No campo do financiamento, a lógica geral é mantida. Pessoas jurídicas poderão deduzir até 2% do Imposto de Renda devido até 2027, com aumento para 3% a partir de 2028. Projetos com foco em inclusão social podem alcançar até 4% de dedução. Já para pessoas físicas, o limite permanece em 7%.
As mudanças exigem uma postura ainda mais assertiva das organizações do terceiro setor. “A era da tentativa e erro ficou ainda mais restrita.
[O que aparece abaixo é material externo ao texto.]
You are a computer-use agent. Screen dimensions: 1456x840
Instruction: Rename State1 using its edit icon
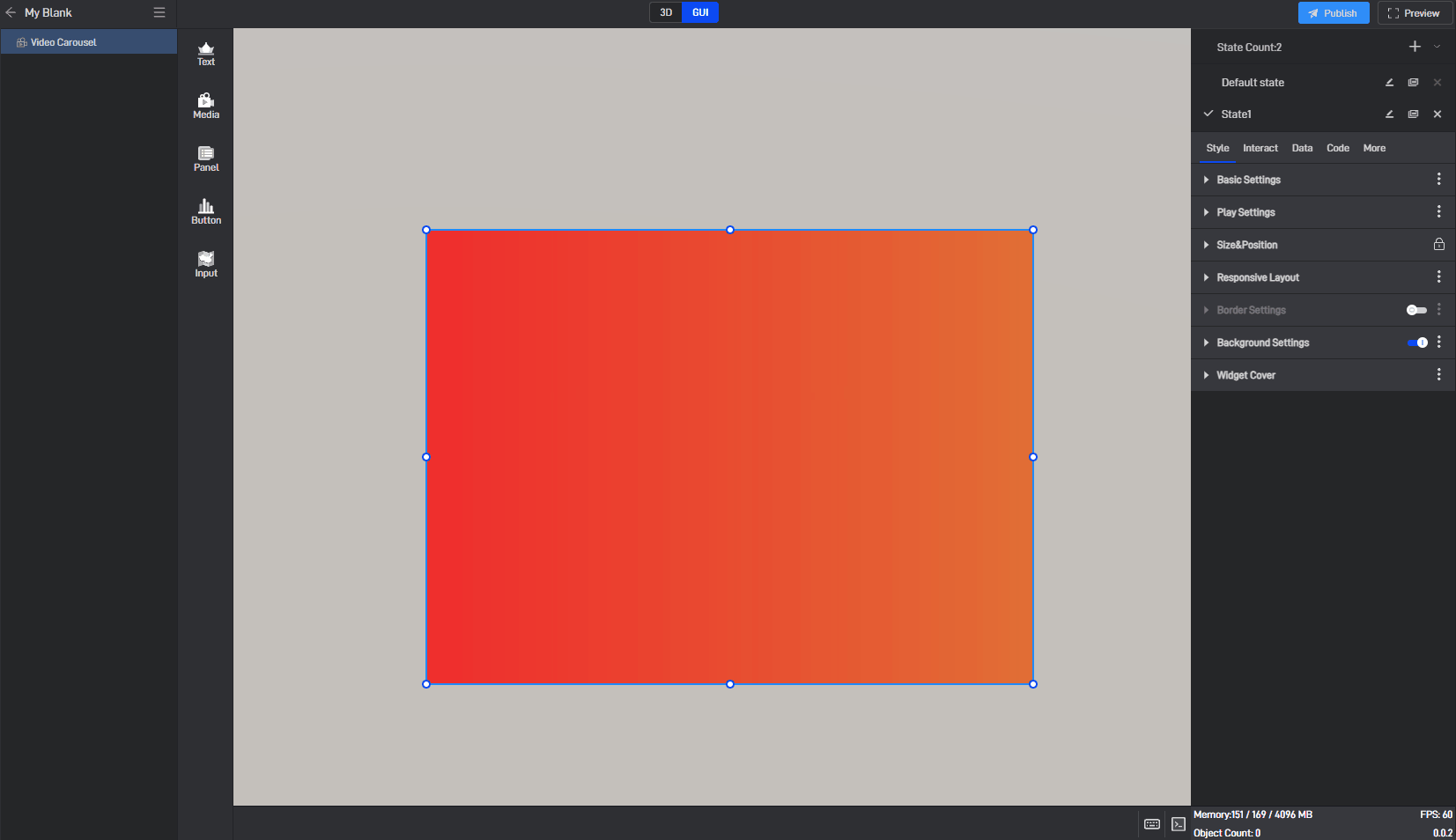point(1389,114)
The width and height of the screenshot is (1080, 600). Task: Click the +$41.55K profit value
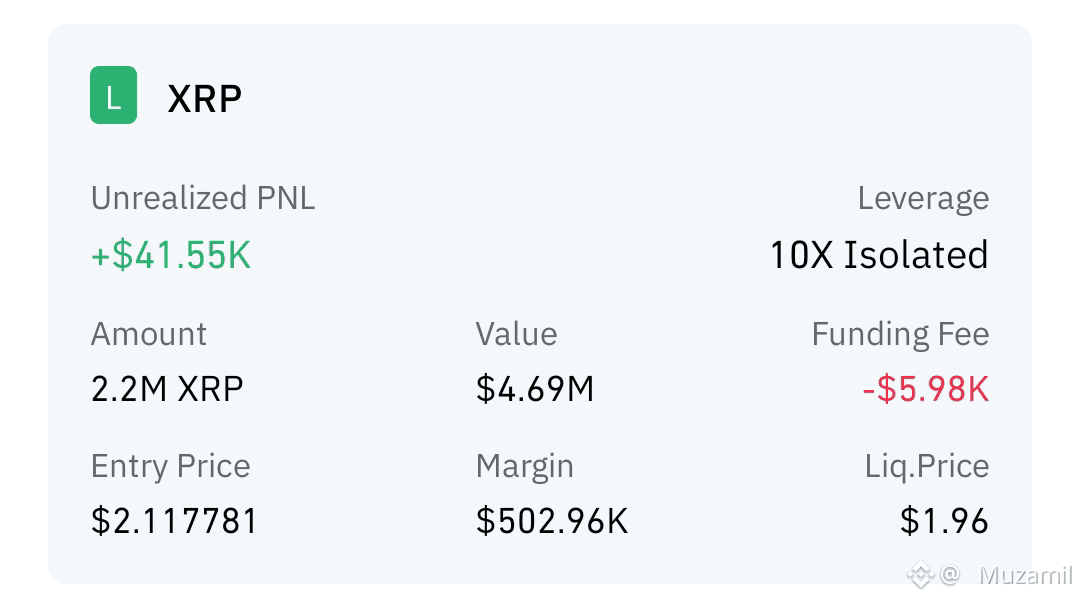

As organizações precisam chegar mais preparadas, com estrutura, clareza de propósito e capacidade técnica”, afirma Daiany.
Planejamento, gestão qualificada e acompanhamento contínuo passam a ser indispensáveis em um cenário que demanda maior consistência técnica e compromisso com resultado, pontos diretamente trabalhados por iniciativas como a Rede CT em seus ciclos de formação e mentoria. (www.capacitacaoetransformacao.org)
Com a nova regulamentação, a Lei de Incentivo ao Esporte se consolida como uma política pública mais estruturada e orientada ao impacto social. Para organizações e profissionais do setor, o momento exige atualização, adaptação e investimento em formação: fatores que podem determinar o sucesso na captação e execução de projetos nos próximos anos.
Sobre a Rede CT – Capacitação e Transformação
A Rede CT – Capacitação e Transformação nasce da união de mais de 20 anos de experiência do Instituto Futebol de Rua em desenvolvimento e captação de recursos com a Rede Igapó em projetos incentivados. A iniciativa conta com o Itaú como patrocinador master, além do patrocínio da B3 e do Instituto Aegea, e tem como objetivo capacitar empreendedores sociais esportivos para o uso da Lei Federal de Incentivo ao Esporte, apoiando programas que utilizam a prática esportiva como ferramenta de transformação social.